Architecture and Running the Application

This project has been cobbled together from a few codebases in order to rapidly produce a tech demo. This should not be considered a particularly maintainable strategy. This section described how it is built in case an unlucky someone does need to work off of this codebase.

AccessMap incremental is a web application that functions essentially identically to AccessMap: a series of microservices serving up web APIS and a single page React application. In addition, the data process has been embedded into this repository, as special elements need to be tied together in order for AccessMap Incremental to function - namely, the pedestrian network needs to be spatially joined with a set of "audit" polygons that indicate whether an area has been audited for pedestrian network elements.

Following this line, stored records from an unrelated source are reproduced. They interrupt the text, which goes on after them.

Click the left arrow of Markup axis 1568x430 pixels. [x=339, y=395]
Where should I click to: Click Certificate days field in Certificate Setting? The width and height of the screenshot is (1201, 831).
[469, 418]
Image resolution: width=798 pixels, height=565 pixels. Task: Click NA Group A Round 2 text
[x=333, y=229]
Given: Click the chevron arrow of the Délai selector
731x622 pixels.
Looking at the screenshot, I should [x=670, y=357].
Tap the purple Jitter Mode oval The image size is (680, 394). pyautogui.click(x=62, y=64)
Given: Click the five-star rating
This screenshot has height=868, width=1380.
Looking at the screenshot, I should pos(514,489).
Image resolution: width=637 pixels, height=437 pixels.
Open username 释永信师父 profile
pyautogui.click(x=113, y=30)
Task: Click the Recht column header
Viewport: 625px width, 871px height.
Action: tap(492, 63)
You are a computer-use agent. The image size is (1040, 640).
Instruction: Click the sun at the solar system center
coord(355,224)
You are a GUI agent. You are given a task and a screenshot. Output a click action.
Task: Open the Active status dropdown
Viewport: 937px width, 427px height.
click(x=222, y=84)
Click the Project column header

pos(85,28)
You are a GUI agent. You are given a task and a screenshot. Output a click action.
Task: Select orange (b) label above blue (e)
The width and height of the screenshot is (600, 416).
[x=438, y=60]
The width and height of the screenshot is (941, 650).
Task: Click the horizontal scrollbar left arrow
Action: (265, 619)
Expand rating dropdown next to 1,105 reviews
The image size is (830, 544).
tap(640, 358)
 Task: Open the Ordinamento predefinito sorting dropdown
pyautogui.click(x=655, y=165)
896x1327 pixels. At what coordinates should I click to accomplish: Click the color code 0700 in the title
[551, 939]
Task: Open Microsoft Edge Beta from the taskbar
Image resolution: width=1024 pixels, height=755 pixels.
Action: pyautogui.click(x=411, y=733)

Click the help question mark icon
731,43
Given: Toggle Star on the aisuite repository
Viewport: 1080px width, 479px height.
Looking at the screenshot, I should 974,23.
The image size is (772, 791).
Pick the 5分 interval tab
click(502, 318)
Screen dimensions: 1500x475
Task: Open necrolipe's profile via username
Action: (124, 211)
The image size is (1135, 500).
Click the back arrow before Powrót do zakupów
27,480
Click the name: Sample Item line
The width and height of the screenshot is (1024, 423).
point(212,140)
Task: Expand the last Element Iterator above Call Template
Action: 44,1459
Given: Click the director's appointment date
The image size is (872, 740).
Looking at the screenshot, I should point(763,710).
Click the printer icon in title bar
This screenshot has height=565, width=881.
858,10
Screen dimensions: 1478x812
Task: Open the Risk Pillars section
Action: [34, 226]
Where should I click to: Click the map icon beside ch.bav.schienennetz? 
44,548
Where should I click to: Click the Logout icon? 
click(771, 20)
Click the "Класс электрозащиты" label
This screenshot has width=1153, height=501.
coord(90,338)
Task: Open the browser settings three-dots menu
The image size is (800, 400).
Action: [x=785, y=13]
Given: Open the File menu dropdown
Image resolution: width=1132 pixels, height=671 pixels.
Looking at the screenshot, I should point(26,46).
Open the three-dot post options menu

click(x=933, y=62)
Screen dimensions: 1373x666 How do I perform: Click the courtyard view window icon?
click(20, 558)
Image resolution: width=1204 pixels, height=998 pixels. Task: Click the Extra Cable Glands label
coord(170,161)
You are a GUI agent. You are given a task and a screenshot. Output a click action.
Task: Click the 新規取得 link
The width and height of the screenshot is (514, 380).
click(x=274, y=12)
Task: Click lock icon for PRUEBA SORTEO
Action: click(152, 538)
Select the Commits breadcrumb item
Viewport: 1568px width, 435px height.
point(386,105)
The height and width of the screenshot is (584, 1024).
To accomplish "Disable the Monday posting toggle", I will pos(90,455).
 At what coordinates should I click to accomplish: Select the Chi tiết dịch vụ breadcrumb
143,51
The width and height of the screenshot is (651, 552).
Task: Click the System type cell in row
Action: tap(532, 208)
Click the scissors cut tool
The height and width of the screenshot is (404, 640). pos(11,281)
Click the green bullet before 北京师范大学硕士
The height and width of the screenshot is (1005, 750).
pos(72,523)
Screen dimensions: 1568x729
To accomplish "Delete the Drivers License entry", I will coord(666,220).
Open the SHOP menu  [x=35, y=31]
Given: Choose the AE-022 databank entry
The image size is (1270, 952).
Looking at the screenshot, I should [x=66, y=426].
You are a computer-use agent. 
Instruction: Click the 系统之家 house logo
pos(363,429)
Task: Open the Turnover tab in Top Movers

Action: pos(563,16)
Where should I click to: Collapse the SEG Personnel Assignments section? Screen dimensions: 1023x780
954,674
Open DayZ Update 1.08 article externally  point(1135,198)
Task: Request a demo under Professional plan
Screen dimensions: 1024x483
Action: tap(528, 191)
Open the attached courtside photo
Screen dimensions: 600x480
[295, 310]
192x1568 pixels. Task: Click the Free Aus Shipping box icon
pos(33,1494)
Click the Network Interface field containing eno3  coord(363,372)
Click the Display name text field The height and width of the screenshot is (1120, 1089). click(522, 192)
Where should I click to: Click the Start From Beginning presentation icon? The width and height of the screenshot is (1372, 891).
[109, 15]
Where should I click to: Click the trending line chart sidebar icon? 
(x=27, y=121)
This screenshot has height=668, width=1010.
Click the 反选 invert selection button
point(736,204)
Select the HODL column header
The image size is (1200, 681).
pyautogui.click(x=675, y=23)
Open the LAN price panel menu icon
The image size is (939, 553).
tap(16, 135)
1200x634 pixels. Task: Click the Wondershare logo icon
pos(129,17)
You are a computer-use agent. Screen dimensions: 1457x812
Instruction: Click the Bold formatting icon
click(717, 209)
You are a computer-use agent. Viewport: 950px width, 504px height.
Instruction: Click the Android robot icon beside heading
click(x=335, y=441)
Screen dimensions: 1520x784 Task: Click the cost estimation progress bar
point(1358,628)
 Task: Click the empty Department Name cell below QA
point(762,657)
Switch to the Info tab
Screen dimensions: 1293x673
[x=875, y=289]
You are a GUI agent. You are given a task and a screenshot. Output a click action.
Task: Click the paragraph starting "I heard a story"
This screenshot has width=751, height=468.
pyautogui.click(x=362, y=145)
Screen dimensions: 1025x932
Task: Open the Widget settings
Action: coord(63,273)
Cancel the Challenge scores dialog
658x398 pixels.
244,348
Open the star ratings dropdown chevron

Deploying the Web Application

Deployment of the web application is nearly identical to a standard deployment of AccessMap: it is managed by a two-step docker-compose workflow that first builds data assets (network elements into a database, vector tiles, web front end) and then runs the microservices and a reverse proxy that ties everything together.

1. Configuring the system

This project is configured through the accessmap-incremental.env file. Modify the settings there to the current deployment. Use HOST=localhost and TLS=tls off for a local deployment.

2. Building the assets

After creating the transportation-tasks.geojson file produced in the data process, run:

docker-compose --profile build up

This will prepare all the assets for the next stages.

3. Running the web application

After building the assets, simply run:

docker-compose up

Maintaining / updating a deployment

rebuild.sh

This repository includes a simple bash script that, when run, will automatically:

  1. Fetch fresh OpenStreetMap and tasking manager data
  2. Rebuild all data via existing pipelines
  3. Rebuild all relevant docker-compose services (the router, the React front end, etc).
  4. Re-deploy all relevant docker-compose services (the router, the React front end, and the Caddy reverse proxy).

The current main deployment of accessmap-incremental runs this script at 2 AM every day via a cron job.

Updating

accessmap-incremental is developed from an open source, public git repository and will be updated from time to time. If you want to pull the latest changes, you can use git directly via git pull origin main.

If you know what services do and don't need to be updated, you can of course run your own docker-compose commands to rebuild and redeploy them. But in general, after pulling a new version of accessmap-incremental you may run these commands to ensure a complete update:

  1. docker-compose build --profile data --no-cache
  2. docker-compose build --profile build --no-cache
  3. docker-compose build --no-cache
  4. docker-compose down --profile data && docker-compose up -d --profile data
  5. docker-compose down --profile build && docker-compose up -d --profile build
  6. docker-compose down && docker-compose up -d

Rebuilding the router

There are circumstances in which you want to redeploy the router. To be sure that it's fully redeployed, run:

docker-compose up build_router

And then

docker-compose up -d router

Editing the cost function

There are two contexts in which you might want to edit the cost function:

  • When developing a new one and you need rapid feedback.

  • When you have a clear cost function developed and want it to be used in future deployments.

For the rapid feedback mode, edit build/router/cost-*.py, where the .py file is a given cost function. Restarting the router container (docker-compose stop router && docker-compose rm -f router && docker-compose up -d router) will load the changes. However, the build directory is overwritten on future deployments, so once you like how the cost function looks, copy it to the config/unweaver directory. Keep a close look at permissions - the build directory might be owned by a root user and you'll need to change permissions, e.g. chown youruser:youruser config/router/cost-*.py.